**To do:** Copy the records below word for word, keeping every line as it appears.

**Extracted records:**
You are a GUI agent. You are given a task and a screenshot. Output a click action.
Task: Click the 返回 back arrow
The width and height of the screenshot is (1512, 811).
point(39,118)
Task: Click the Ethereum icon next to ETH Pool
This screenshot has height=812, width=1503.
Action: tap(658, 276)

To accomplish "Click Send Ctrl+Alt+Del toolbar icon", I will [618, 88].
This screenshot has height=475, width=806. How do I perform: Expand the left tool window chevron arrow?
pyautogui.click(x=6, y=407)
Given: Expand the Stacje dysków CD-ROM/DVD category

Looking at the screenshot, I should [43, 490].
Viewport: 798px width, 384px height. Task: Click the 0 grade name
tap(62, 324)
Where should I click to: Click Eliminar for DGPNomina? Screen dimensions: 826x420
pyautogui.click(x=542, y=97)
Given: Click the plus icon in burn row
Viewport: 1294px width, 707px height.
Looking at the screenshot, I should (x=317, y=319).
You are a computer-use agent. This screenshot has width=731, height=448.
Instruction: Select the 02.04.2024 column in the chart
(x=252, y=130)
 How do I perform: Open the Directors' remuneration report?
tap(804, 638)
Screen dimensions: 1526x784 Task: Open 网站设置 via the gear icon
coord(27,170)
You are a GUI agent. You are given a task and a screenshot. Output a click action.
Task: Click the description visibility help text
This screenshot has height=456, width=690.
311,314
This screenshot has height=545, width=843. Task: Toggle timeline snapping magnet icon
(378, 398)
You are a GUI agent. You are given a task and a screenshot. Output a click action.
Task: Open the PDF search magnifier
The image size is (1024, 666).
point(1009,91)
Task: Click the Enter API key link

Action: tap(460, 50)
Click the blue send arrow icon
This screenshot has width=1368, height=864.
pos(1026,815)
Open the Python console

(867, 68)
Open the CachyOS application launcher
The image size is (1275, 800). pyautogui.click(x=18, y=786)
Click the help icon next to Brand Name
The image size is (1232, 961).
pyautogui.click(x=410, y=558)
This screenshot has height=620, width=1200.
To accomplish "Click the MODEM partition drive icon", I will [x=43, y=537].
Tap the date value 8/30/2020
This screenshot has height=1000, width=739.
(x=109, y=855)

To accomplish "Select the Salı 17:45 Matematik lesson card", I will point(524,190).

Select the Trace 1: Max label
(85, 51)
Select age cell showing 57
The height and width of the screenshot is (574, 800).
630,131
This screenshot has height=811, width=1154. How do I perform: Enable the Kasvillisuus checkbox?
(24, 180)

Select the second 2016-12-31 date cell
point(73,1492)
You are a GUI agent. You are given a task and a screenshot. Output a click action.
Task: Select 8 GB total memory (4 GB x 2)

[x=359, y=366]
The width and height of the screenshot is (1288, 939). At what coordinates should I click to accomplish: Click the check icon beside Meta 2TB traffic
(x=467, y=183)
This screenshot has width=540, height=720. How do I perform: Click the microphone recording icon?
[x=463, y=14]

**Written response:**
You are a GUI agent. You are given a task and a screenshot. Output a click action.
Task: Click the 返回 back arrow
The width and height of the screenshot is (1512, 811).
point(39,118)
Task: Click the Ethereum icon next to ETH Pool
This screenshot has height=812, width=1503.
Action: tap(658, 276)

To accomplish "Click Send Ctrl+Alt+Del toolbar icon", I will [618, 88].
This screenshot has height=475, width=806. How do I perform: Expand the left tool window chevron arrow?
pyautogui.click(x=6, y=407)
Given: Expand the Stacje dysków CD-ROM/DVD category

Looking at the screenshot, I should [43, 490].
Viewport: 798px width, 384px height. Task: Click the 0 grade name
tap(62, 324)
Where should I click to: Click Eliminar for DGPNomina? Screen dimensions: 826x420
pyautogui.click(x=542, y=97)
Given: Click the plus icon in burn row
Viewport: 1294px width, 707px height.
Looking at the screenshot, I should (x=317, y=319).
You are a computer-use agent. This screenshot has width=731, height=448.
Instruction: Select the 02.04.2024 column in the chart
(x=252, y=130)
 How do I perform: Open the Directors' remuneration report?
tap(804, 638)
Screen dimensions: 1526x784 Task: Open 网站设置 via the gear icon
coord(27,170)
You are a GUI agent. You are given a task and a screenshot. Output a click action.
Task: Click the description visibility help text
This screenshot has height=456, width=690.
311,314
This screenshot has height=545, width=843. Task: Toggle timeline snapping magnet icon
(378, 398)
You are a GUI agent. You are given a task and a screenshot. Output a click action.
Task: Open the PDF search magnifier
The image size is (1024, 666).
point(1009,91)
Task: Click the Enter API key link

Action: tap(460, 50)
Click the blue send arrow icon
This screenshot has width=1368, height=864.
pos(1026,815)
Open the Python console

(867, 68)
Open the CachyOS application launcher
The image size is (1275, 800). pyautogui.click(x=18, y=786)
Click the help icon next to Brand Name
The image size is (1232, 961).
pyautogui.click(x=410, y=558)
This screenshot has height=620, width=1200.
To accomplish "Click the MODEM partition drive icon", I will [x=43, y=537].
Tap the date value 8/30/2020
This screenshot has height=1000, width=739.
(x=109, y=855)

To accomplish "Select the Salı 17:45 Matematik lesson card", I will point(524,190).

Select the Trace 1: Max label
(85, 51)
Select age cell showing 57
The height and width of the screenshot is (574, 800).
630,131
This screenshot has height=811, width=1154. How do I perform: Enable the Kasvillisuus checkbox?
(24, 180)

Select the second 2016-12-31 date cell
point(73,1492)
You are a GUI agent. You are given a task and a screenshot. Output a click action.
Task: Select 8 GB total memory (4 GB x 2)

[x=359, y=366]
The width and height of the screenshot is (1288, 939). At what coordinates should I click to accomplish: Click the check icon beside Meta 2TB traffic
(x=467, y=183)
This screenshot has width=540, height=720. How do I perform: Click the microphone recording icon?
[x=463, y=14]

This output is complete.